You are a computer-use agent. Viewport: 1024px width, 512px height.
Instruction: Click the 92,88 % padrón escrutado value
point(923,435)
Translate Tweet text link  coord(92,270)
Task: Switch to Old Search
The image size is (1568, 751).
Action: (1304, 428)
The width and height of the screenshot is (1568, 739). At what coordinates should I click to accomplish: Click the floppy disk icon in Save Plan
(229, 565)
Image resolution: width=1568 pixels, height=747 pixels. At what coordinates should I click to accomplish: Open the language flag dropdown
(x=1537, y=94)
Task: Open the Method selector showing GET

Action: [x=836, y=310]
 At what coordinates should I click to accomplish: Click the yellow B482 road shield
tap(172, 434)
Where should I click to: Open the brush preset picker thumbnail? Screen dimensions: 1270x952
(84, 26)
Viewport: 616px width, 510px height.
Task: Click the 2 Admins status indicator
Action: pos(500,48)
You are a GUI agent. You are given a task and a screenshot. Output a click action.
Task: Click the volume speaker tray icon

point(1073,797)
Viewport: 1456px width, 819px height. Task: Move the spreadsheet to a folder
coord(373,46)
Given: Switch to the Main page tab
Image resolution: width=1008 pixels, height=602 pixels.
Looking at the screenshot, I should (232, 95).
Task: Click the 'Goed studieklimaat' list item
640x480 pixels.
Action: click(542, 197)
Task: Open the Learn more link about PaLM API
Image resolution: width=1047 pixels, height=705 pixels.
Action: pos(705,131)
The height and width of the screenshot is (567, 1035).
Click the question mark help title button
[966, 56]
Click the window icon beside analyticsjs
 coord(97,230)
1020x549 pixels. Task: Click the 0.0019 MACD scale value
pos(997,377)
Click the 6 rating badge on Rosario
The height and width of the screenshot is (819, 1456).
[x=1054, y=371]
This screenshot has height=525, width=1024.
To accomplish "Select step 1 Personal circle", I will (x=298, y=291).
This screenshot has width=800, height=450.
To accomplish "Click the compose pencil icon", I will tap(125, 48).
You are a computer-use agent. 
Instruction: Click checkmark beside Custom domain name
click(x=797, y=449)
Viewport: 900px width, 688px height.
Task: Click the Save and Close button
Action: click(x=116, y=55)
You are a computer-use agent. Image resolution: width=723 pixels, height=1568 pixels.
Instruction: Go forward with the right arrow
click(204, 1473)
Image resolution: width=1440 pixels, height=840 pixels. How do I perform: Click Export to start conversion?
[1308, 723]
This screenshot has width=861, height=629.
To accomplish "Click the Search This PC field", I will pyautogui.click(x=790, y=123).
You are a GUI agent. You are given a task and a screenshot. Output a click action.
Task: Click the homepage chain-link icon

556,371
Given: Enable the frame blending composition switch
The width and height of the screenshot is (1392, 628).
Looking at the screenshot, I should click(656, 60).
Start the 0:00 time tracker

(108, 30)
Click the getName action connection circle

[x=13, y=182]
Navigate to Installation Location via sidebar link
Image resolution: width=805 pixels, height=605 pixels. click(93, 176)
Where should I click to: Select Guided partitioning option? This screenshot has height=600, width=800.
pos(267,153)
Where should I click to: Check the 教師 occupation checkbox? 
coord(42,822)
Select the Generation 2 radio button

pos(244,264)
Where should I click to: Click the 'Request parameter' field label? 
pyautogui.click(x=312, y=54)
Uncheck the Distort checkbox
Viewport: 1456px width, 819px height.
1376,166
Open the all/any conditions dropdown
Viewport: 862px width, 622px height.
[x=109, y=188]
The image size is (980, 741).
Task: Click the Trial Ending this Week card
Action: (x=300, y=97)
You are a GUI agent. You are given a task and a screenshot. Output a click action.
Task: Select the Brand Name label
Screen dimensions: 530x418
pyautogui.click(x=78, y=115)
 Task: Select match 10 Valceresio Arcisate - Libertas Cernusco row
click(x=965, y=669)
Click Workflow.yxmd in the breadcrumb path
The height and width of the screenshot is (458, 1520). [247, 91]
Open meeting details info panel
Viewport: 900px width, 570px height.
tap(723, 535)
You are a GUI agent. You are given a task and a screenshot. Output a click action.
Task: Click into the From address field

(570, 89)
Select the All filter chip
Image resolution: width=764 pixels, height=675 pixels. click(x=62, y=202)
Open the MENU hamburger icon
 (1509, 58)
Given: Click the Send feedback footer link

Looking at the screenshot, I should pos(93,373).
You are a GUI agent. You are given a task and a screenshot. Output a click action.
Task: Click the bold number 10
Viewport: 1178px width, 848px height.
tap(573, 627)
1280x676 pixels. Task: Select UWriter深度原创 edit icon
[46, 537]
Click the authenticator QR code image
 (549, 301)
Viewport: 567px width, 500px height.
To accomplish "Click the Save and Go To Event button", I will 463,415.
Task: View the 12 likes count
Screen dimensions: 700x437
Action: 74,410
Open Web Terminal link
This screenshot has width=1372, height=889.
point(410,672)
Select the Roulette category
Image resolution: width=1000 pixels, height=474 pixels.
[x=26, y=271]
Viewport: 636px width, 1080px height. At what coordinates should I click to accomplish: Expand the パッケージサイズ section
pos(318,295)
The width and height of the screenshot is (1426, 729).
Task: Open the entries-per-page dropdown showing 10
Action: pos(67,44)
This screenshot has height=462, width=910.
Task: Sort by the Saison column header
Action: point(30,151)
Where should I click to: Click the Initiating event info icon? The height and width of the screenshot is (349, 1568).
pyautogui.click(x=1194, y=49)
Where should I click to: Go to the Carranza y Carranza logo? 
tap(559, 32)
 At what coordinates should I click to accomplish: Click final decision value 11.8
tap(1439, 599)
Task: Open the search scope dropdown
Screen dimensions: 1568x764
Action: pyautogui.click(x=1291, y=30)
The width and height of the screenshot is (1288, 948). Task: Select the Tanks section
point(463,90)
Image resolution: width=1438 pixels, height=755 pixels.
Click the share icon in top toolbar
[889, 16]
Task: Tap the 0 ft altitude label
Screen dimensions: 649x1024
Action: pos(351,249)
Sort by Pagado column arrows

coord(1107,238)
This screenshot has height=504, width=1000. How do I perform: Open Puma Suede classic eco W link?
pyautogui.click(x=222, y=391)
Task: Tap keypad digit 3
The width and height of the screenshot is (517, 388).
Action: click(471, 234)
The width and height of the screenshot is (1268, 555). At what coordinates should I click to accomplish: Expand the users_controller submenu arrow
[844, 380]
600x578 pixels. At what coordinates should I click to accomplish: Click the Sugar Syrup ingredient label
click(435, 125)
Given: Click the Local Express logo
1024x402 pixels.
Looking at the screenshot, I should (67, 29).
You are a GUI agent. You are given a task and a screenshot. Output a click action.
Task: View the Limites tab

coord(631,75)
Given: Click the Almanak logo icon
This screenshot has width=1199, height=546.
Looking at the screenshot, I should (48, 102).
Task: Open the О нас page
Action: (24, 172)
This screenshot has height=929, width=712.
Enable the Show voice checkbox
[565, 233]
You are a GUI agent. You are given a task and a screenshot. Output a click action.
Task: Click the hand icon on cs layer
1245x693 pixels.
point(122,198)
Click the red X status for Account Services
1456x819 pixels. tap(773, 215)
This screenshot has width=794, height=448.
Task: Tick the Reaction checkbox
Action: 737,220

> _TASK GOAL_
Reproduce the rows above verbatim, covering the stretch from the line containing "Select the All filter chip" through the line containing "[x=26, y=271]", both included.

> _SOLUTION TO THE EXERCISE_
Select the All filter chip
Image resolution: width=764 pixels, height=675 pixels. click(x=62, y=202)
Open the MENU hamburger icon
 (1509, 58)
Given: Click the Send feedback footer link

Looking at the screenshot, I should pos(93,373).
You are a GUI agent. You are given a task and a screenshot. Output a click action.
Task: Click the bold number 10
Viewport: 1178px width, 848px height.
tap(573, 627)
1280x676 pixels. Task: Select UWriter深度原创 edit icon
[46, 537]
Click the authenticator QR code image
 (549, 301)
Viewport: 567px width, 500px height.
To accomplish "Click the Save and Go To Event button", I will 463,415.
Task: View the 12 likes count
Screen dimensions: 700x437
Action: 74,410
Open Web Terminal link
This screenshot has width=1372, height=889.
point(410,672)
Select the Roulette category
Image resolution: width=1000 pixels, height=474 pixels.
[x=26, y=271]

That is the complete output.